Many Christians seem to worry about their future religious liberty in the face of changing cultural and legal standards. When Donald Trump met with more than 1,000 predominantly evangelical leaders in New York City in June, religious liberty was apparently the number one topic of interest for the audience, out of tens of thousands of question submissions. This topic has consistently come up in statehouses around the country, especially in the last year; legislators feel the need to pass protections for business owners and individuals who object to gay marriage, abortion, and other acts that raise their religious concerns.
Recent Supreme Court decisions have no doubt added to that feeling of urgency. The same-sex marriage decision last summer set off a wave of state-level religious-freedom bills, and decisions just this week on abortion and birth control have raised objections from conservative Christians.
While it’s undeniably true that the country is becoming more accepting of cultural mores that are at odds with many conservative Christians’ teachings, it’s also not exactly right to say that conservative Christians are losing. The Supreme Court’s 2014 decision in Hobby Lobby was a strong defense of private business owners’ right of conscience, and state legislatures have successfully passed protections for religious people in recent sessions. The more important point is that these questions are now in play: More and more cases, legislation, and trends in public opinion are challenging the religious teachings and practices of conservative Christians.
In all of this, the standard caveats about polling apply. No single identity factor can explain why people answer surveys the way they do. Education, for example, makes a huge difference in how people responded to the question about discrimination against Christians: Only 38 percent of college-educated whites agreed that discrimination against Christians is a problem, compared to 62 percent of their working-class peers.
Shorthand about religious groups can also be misleading. While it’s useful to look at trends and patterns among one denomination or population subset, there’s enormous diversity in how even conservative Christians approach questions of cultural change and religious disaffiliation. Surveys are a blunt instrument for understanding changes in culture—more of a weather vane than a Doppler radar.

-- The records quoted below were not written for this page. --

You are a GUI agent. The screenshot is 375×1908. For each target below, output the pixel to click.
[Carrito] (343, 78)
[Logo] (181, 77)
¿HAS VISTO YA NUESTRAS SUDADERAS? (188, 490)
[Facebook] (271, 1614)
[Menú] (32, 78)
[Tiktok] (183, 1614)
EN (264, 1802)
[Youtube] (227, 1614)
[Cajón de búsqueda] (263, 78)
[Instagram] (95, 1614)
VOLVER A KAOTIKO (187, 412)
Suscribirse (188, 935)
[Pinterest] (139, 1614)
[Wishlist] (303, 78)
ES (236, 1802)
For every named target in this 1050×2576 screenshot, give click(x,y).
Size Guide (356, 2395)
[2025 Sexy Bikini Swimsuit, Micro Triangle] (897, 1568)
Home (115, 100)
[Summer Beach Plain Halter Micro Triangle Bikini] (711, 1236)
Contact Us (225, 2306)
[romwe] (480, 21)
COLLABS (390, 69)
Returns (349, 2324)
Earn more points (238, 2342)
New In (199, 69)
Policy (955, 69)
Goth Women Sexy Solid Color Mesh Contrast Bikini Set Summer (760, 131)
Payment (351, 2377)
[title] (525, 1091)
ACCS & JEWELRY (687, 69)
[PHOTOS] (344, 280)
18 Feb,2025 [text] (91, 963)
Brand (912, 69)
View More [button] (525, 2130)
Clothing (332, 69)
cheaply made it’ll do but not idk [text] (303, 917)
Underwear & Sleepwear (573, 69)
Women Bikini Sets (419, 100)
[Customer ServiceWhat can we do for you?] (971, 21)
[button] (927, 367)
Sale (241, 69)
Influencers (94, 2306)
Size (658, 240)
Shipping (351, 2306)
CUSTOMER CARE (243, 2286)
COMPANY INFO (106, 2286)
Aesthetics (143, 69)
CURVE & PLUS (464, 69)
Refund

And yet, these results are a reminder that people’s beliefs matter. Religious convictions shape people’s specific fears about cultural change and newcomers, and they have those fears partly because they care about being able to practice their faith freely. Those who disagree with these Americans might offer easy explanations, from bigotry to xenophobia to stupidity, to explain their feelings of fear, but those reasons don’t seem sufficient. America is not just changing demographically—it’s becoming more religiously and ideologically diverse. Some Christians seem to feel that change acutely, and wonder whether the new era of diversity will leave room for what was once assumed to be the standard of American belief.